Posted by: Bugs bunny trained at August 30, 2015 09:57 AM (PGh+Q)

70 and assorted other books about life as a sheep rancher,

"Today I Bailed Some Hay to Feed the Sheep the Coyotes will eat?" If so, it's incredibly interesting.

Posted by: Brave Sir Robin at August 30, 2015 09:57 AM (5buP8)

71 46
Vic, I read Dune and the first sequel when they first came out but
haven't touched them since. I wonder how I would judge Dune after about
fifty years and am curious about your impression.

Posted by: JTB at August 30, 2015 09:46 AM (FvdPb)


I still like it. But I never did care for the sequels.

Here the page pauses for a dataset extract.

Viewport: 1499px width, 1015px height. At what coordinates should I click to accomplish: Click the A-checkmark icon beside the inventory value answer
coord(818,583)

And I like it even better on the Kindle version.

Posted by: Vic We Have No Party at August 30, 2015 09:58 AM (t2KH5)

72 The people of "The Guardian" will be dealt with in an adequate manner. Their souls will be bound to me for eternity.

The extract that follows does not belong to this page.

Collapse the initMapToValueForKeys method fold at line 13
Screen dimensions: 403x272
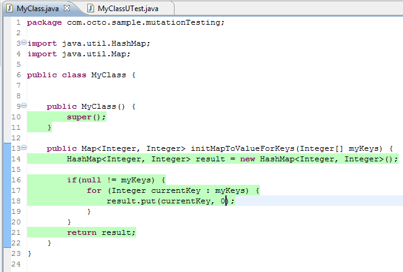point(24,148)
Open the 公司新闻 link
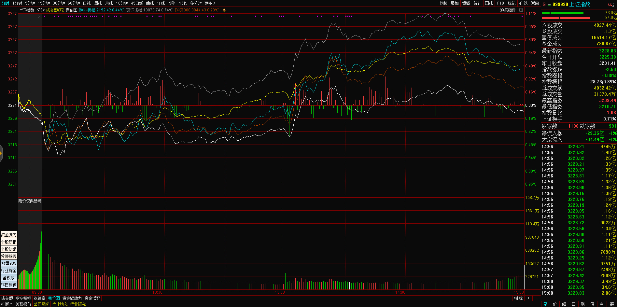617x307 pixels. (x=41, y=304)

Posted by: Cthulhu at August 30, 2015 09:58 AM (eK0Dy)

73 One of the little jotted notes I have for the sequel to Golden Isis -

"Will the forced marriage of Ptolemy to the Persian princess Artacama in 324BC at Susa have any bearing?"

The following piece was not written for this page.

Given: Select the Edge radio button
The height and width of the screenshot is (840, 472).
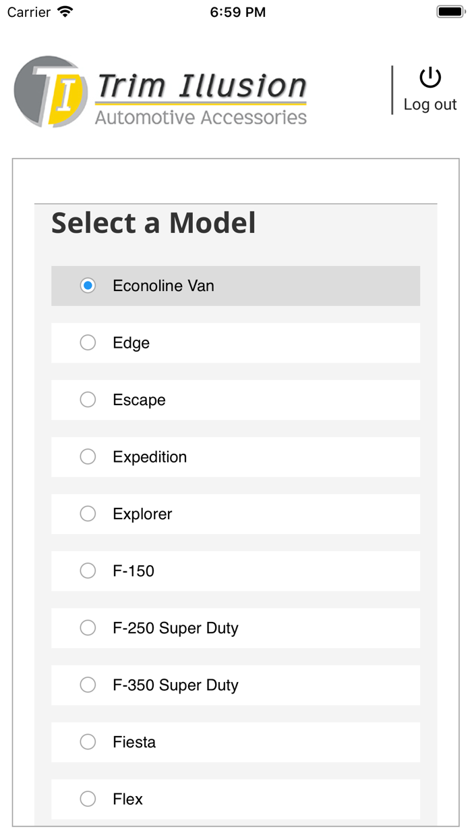Looking at the screenshot, I should point(88,343).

Posted by: Anna Puma at August 30, 2015 09:59 AM (49rjL)

74 Finished Three Men in a Boat (To Say Nothing of the Dog).

Very droll. I laughed out loud and snorted a few times. Pretty good, and unlikely, for 1889 humor. The pineapple can segment was OK, but there are better passages in the book.


Also finished The Victorian city : everyday life in Dickens' London by Judith Flanders. Pretty good. More about 1830-1850s London than the later Victorian Era.

Currently reading Ministers at war: Winston Churchill and his war cabinet by Johathan Schneer.

Anna Puma, I promise to buy the cellulose version of Golden Isis.

Posted by: NaCly Dog at August 30, 2015 10:00 AM (u82oZ)

75 46 Posted by: Polliwog the 'Ette at August 30, 2015 09:50 AM (GDulk)


I liked both of those books, but Amity Schlaes is much better.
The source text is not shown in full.